WHAT YOU WILL DO =>
[1] In the tribute to Robert Cuff below, which hospital did he die in?
[2] Repeat the tribute to Robert Cuff below from "In Memoriam" up to and including "60 years old.".
[3] Pick up the tribute to Robert Cuff below from its last sentence and continue writing it.

In Memoriam

Robert Cuff (1941-2001)

Marlene Shore | Mar 1, 2002

York University's Department of History and the Schulich School of Business lost a beloved colleague with the sudden passing of Robert Cuff. He expired in Toronto's Sunnybrook Hospital on November 25, 2001, five days after collapsing from an apparent stroke. He was only 60 years old.

After graduating from the University of Toronto in modern history in 1963, Bob Cuff flew through the PhD program at Princeton, completing in only three years an ambitious thesis for Arthur Link on U.S. mobilization for World War I. The University of Rochester snapped him up in 1967. In 1969, Bob was hired by Dean John T. Saywell, who had previously taught him at the University of Toronto, to bolster the field in United States history at York. For all the energy and excitement at the University of Rochester, Bob and his wife, Mary Lou, jumped at the chance to return to Toronto to raise their family and to help build a new university.

Bob Cuff was one of the early pioneers and brightest academic stars of the fledgling York University. During the 1970s, Bob helped establish York's reputation for productivity and intellectual vitality, particularly in history. His landmark book, The War Industries Board: Business-Government Relations During World War I (1973), remains the standard work on the subject. Bob possessed the casual ease of a true professional; articles, contributions, collaborations, conference proceedings, book reviews tripped out of his typewriter. Bob came to be known in the 1970s as one of the major figures of "the organizational synthesis" in US history. While he had become by profession a specialist in business-government relations in the United States, Bob also maintained a lively interest in Canadian history and public affairs. He and Jack Granatstein collaborated on several books and articles on Canadian-US relations. Bob played a behind the scenes role organizing the Canadian Association of American Studies. He turned his interests in war mobilization towards the Canadian experience. With his own sparkling essays and those he encouraged from colleagues, he also brought Canadian historical scholarship into the pages of the Harvard Business History Review. Selection for membership in the Charles Warren Center at Harvard as a visiting fellow in 1973–74 marked Bob as a rising superstar in the US historical profession.

Bob Cuff began to turn his personal and professional attention to business education in the 1980s. His studies of the growth of the military-industrial complex in World War I had led him to focus on the rise of bureaucratic methods of command and control. This in turn led him to examine for the first time the development of techniques of statistical measurement and management in US universities, mainly business schools. Bob was able to connect his research interests with teaching practice in the mid-80s when Thomas McCraw of the Harvard Business School recruited him to join for two years the teaching team of "Business and Government in the International Economy," one of the core courses in the business program. Bob thrived in this new setting, discovering he was good at the theatrical teaching style demanded by Harvard's horseshoe-shaped classrooms and groups of 90 students. Harvard liked him as well. He and Mary Lou returned for another two years from 1989 to 1991. During this period Bob published a series of tightly focused essays on the personnel, techniques and political institutionalization of production control systems. Slowly his attention shifted towards the history of the profession of management.

DATA TO EXAMINE =>
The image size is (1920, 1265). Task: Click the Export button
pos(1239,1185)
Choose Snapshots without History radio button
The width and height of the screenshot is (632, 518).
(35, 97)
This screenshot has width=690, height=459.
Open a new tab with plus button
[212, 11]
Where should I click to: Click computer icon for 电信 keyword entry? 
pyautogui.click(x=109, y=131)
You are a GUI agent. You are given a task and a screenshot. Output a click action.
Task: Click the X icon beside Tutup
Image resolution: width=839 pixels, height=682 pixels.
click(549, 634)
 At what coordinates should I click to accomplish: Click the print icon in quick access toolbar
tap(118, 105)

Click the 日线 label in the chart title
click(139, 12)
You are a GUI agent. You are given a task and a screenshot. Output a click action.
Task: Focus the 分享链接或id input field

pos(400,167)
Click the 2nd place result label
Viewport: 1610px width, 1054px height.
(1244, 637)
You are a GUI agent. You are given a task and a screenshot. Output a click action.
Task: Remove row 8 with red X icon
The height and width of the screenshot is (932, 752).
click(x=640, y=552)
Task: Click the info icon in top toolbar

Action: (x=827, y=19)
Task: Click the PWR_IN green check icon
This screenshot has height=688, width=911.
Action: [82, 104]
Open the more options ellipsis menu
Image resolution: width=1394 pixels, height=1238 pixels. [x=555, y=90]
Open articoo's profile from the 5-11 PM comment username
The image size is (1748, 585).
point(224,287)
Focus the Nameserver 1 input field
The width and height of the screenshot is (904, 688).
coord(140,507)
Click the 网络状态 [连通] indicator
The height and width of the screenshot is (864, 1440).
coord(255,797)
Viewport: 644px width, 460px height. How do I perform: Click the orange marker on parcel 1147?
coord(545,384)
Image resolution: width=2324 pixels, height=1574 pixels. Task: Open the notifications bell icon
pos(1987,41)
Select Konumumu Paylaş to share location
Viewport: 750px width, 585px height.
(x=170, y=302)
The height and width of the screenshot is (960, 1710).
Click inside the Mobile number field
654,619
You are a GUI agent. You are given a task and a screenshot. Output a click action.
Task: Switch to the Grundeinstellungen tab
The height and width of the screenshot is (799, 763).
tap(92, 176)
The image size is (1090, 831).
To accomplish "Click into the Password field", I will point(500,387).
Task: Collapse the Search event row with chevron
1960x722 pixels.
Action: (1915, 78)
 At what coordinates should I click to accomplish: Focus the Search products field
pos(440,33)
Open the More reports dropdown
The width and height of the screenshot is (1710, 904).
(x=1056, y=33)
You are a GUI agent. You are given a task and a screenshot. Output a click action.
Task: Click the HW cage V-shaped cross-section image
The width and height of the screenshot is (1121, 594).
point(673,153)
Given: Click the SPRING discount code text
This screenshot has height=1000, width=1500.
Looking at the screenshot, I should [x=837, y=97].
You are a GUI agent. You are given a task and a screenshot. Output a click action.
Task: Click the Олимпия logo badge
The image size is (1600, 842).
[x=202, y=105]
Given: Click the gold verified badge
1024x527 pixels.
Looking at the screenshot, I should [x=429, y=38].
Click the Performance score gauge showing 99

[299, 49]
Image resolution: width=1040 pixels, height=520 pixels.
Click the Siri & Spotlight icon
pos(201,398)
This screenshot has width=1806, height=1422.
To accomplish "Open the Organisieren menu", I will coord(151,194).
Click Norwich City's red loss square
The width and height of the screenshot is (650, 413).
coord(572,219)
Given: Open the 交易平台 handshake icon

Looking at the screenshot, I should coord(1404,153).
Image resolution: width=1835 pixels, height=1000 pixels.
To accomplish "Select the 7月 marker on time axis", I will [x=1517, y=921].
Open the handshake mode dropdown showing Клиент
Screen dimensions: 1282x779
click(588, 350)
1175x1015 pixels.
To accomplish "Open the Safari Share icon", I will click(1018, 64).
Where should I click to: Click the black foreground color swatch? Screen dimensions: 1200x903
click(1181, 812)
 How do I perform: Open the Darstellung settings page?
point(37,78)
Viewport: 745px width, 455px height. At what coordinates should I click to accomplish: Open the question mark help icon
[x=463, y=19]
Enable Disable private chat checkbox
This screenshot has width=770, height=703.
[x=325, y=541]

RESULTS FOR EACH TASK =>
[1] Toronto's Sunnybrook Hospital

[2]
In Memoriam

Robert Cuff (1941-2001)

Marlene Shore | Mar 1, 2002

York University's Department of History and the Schulich School of Business lost a beloved colleague with the sudden passing of Robert Cuff. He expired in Toronto's Sunnybrook Hospital on November 25, 2001, five days after collapsing from an apparent stroke. He was only 60 years old.

[3]
When he returned to York in the early 1990s, Bob possessed a new interest in both the history of management and teaching managers. He sought a joint appointment with the faculty of Administrative Studies. His historical understanding informed his teaching, and in turn his experience with colleagues and students in the business school informed his historical research. Bob brought the same professional credibility, seemingly effortless competence, and level-headed decency to the burgeoning Schulich School in the '90s as he had to the rambunctious history department earlier. Bob, in his quiet, yet very effective style soon assumed the leadership of a diverse Policy Area at Schulich and built intellectual bridges between Public Policy and Business Management scholars, establishing unique masters and doctoral seminars that reviewed the history of management thought. By such means, he provided new historical perspectives on the discipline of management. Bob was thus poised to embark on a new phase of his career when his beloved wife, Mary Lou, fell ill with cancer. With the same quiet dignity that had marked his entire career, Bob now devoted himself to his family and care giving. Bob and Mary Lou were inseparable. Her death in November 1999 was a devastating blow.

Recently Bob had begun to participate anew in the history department's affairs; we revelled again in his jocular, self-deprecating humour. He played an important role in the hiring of new U.S. history professors at York. He was admired among his Americanist colleagues as an incredibly well-read historian who kept up-to-date with the latest scholarship in new fields while also encouraging new looks at older scholarship. Graduate history students appreciated his openness to new topics and approaches, and his acts of incredible generosity in giving them his own books, lecture outlines, and course materials when they began new jobs as instructors and professors. The students in his fourth-year history seminar on "Organizing the United States for War," marvelled at his excitement with the way in which he was able to illuminate the current organization of the US war effort with historical parallels from his own work. Academically, he and Tom McCraw were about to launch on a research project on mobilization management for World War II. He was laughing and enjoying the fellowship of colleagues in the Schulich business policy unit, planning for the future, when he was tragically struck down.

Bob Cuff brought style, performance, academic credibility, professional dedication, and above all, human decency to York. He was admired as a scholar and loved as a human being. At his funeral, moving eulogies by Tom McCraw and Neville Thompson, friends of long standing, reminded us of the far-reaching influence of Bob Cuff's indomitable spirit, acute intelligence and integrity. He is survived by his father, Gerald Cuff, two daughters, Christine and Katherine, a son, Peter, and granddaughter, Alexandra. The family has requested memorial donations be sent to Sunnybrook Hospital Foundation, Toronto, or the Canadian Cancer Society.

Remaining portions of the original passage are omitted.